Last week we all
went to the show and saw “42.” It wasn’t
half bad.
The problem with
baseball movies is that actors usually don’t make good ballplayers. By that, I mean Gary Cooper in “Pride of the
Yankees.” Has anyone ever looked worse
swinging a bat? Talent-wise, there’s
high school pitcher Charlie Sheen in “Eight Men Out” and…well, that’s about it.
To
compensate, baseball movies typically employ close ups of the actor throwing,
catching or hitting. It’s throw, cut to another
camera or swing, cut to another camera rather than one long action shot; nobody
wants to see a ball fall to the earth after travelling all of 20 feet. As a moviegoer, you buy your ticket and hope
for the best.
That
said, I like “The Natural” for its supporting cast—Robert Duvall, Kim Basinger,
Wilford Brimley, Robert Prosky, Richard Farnsworth, Darren McGavin; that’s a
sum a lot bigger than the parts of Robert Redford and Glenn Close. I like “Field of Dreams” because, first of
all, it’s the White Sox. Then, there’s
Iowa with its yeoman farmers and Grant Wood scenery.
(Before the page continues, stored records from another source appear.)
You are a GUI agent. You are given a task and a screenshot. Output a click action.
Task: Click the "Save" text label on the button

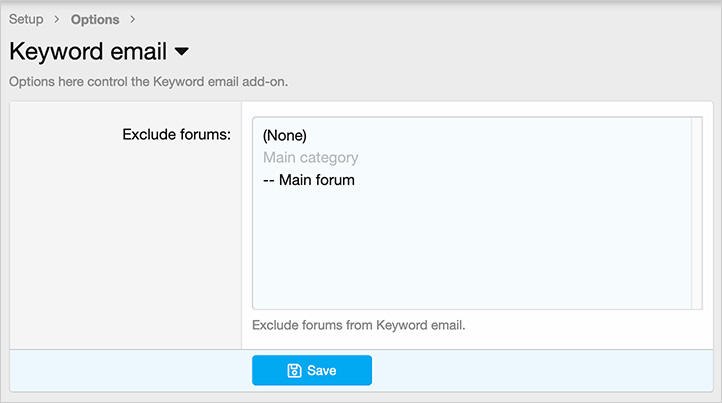(x=321, y=370)
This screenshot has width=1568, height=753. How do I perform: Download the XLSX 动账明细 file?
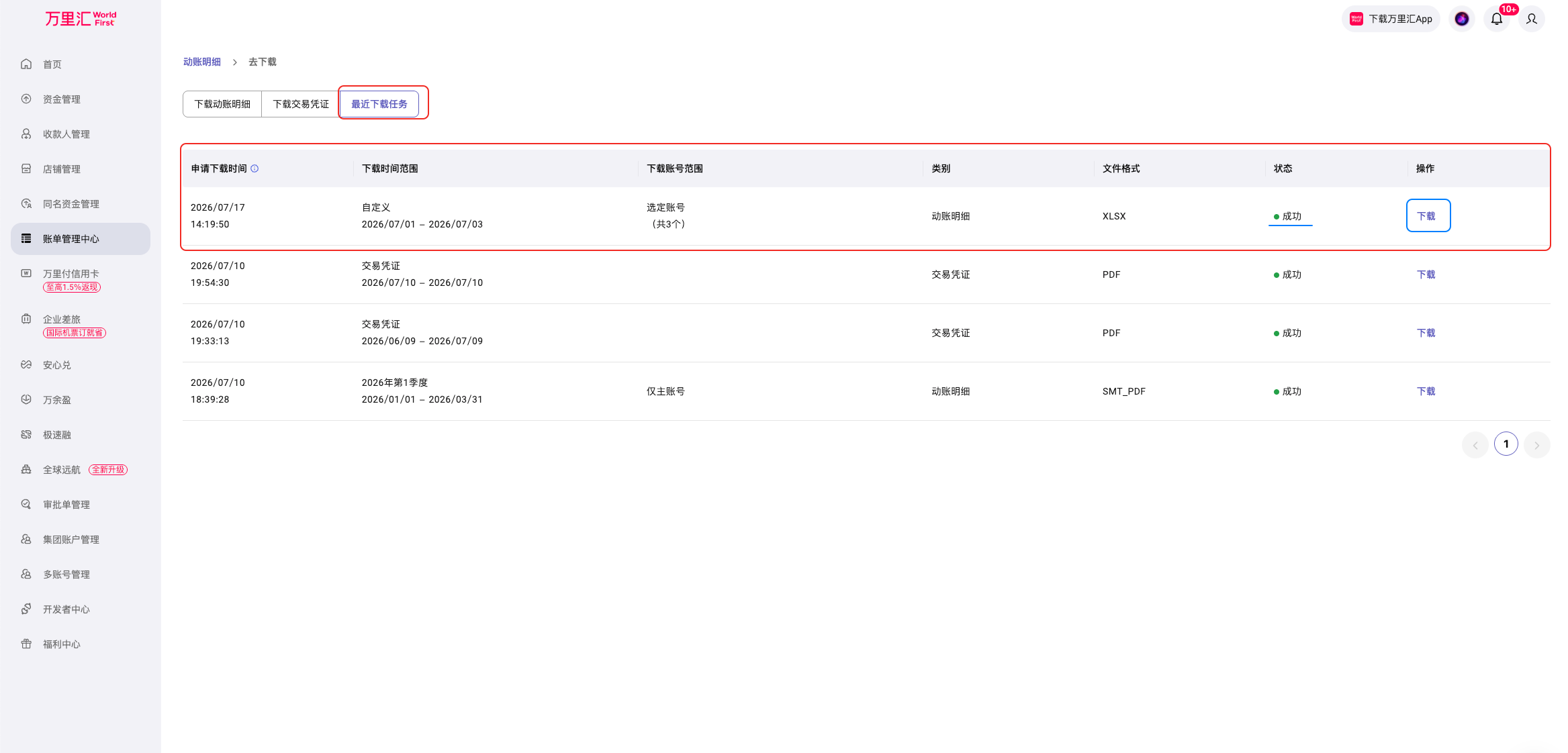tap(1428, 215)
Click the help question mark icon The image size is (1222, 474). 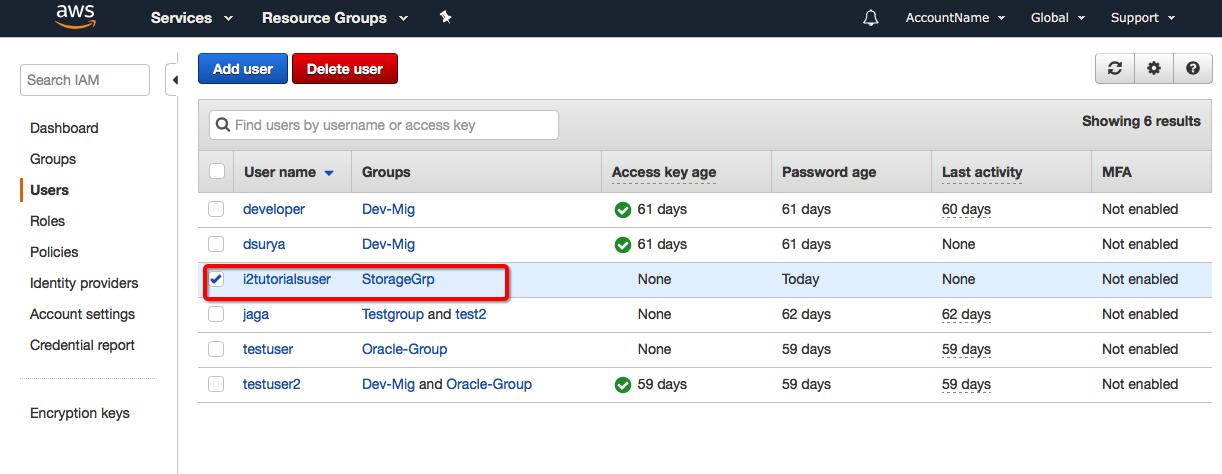pos(1192,68)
There’s also the story, of a son getting to play
catch with his father on a field shorn of its corn. My own father started working at the age of
13 and kept going until his death 74 years later. After I dropped out of law school, he lined
up a job for me picking orders at a wire warehouse. I loaded his delivery truck once, but we
never played a game of catch together.
Clare,
of course, loves “A League of Their Own” because it shows women playing
baseball. And she liked “42” because of
its subject. Whenever she could in grade
school, my daughter would do a report of some sort on Jackie Robinson. Since we’re not black, I have to assume there
were other reasons.
We
went to Dyersville Iowa, site of “Field of Dreams,” the summer before Clare
went into seventh grade. The corn was as
green and tall as in the movie, the sky as blue. I took the pitcher’s mound to face a very
young Shoeless Joe Jackson, Jackie Robinson, Racine Belle from the All American
Girls Professional Baseball League. Any
or all of them nearly took my head off with a line drive up the middle. Later, we walked out to where the outfield
meets the corn to have our pictures taken.
Anyway,
“42” told a good story, and I was especially impressed by how they
green-screened Ebbets and Forbes Field(s).
Alas, there doesn’t seem to be a way to recreate Branch Rickey, even
with another pool of Jackie Robinsons out there waiting to play.